**Source document:**
------------------------------

This course can also be taken for academic credit as ECEA 5731, part of CU Boulder’s Master of Science in Electrical Engineering degree.

In this course, you will learn the purpose of each component in an equivalent-circuit model of a lithium-ion battery cell, how to determine their parameter values from lab-test data, and how to use them to simulate cell behaviors under different load profiles. By the end of the course, you will be able to:
- State the purpose for each component in an equivalent-circuit model
- Compute approximate parameter values for a circuit model using data from a simple lab test
- Determine coulombic efficiency of a cell from lab-test data
- Use provided Octave/MATLAB script to compute open-circuit-voltage relationship for a cell from lab-test data
- Use provided Octave/MATLAB script to compute optimized values for dynamic parameters in model
- Simulate an electric vehicle to yield estimates of range and to specify drivetrain components
- Simulate battery packs to understand and predict behaviors when there is cell-to-cell variation in parameter values

### Syllabus

• Defining an equivalent-circuit model of a Li-ion cell
• In this module, you will learn how to derive the equations of an equivalent-circuit model of a lithium-ion battery cell.

------------------------------

**Exercise data:**
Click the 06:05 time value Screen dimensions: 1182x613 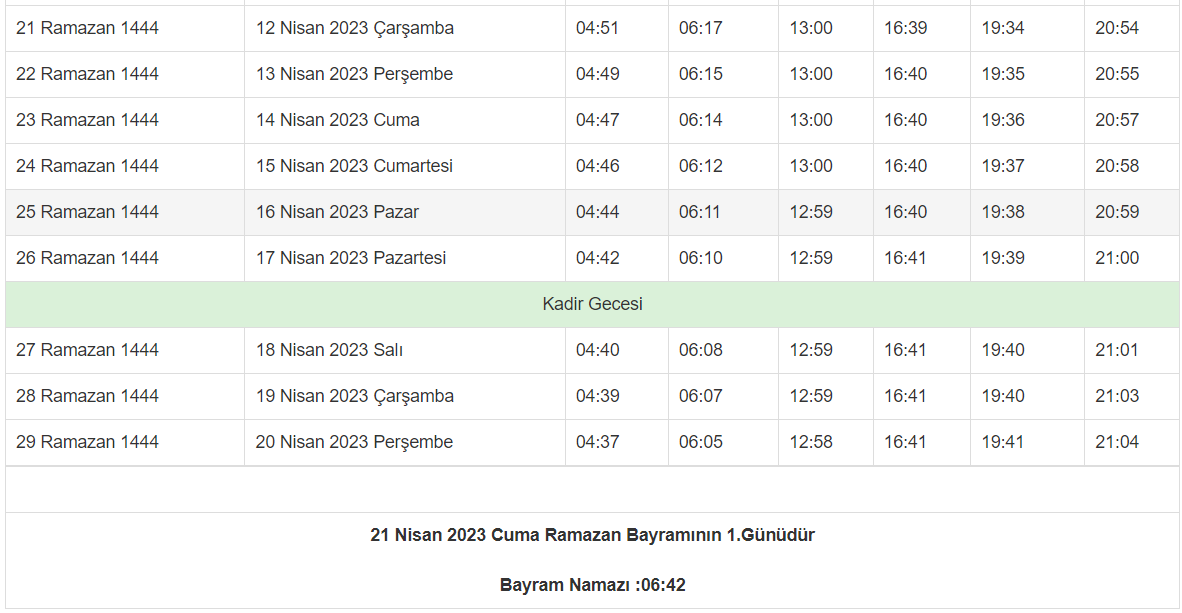point(700,442)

------------------------------

**Brief A:** From the battery course description, give again the passage starting at "### Syllabus" and ending at "lithium-ion battery cell.".
**Brief B:** According to the battery course description, what course number does the course have when taken for academic credit?

**Task solution A:**
### Syllabus

• Defining an equivalent-circuit model of a Li-ion cell
• In this module, you will learn how to derive the equations of an equivalent-circuit model of a lithium-ion battery cell.

**Task solution B:** ECEA 5731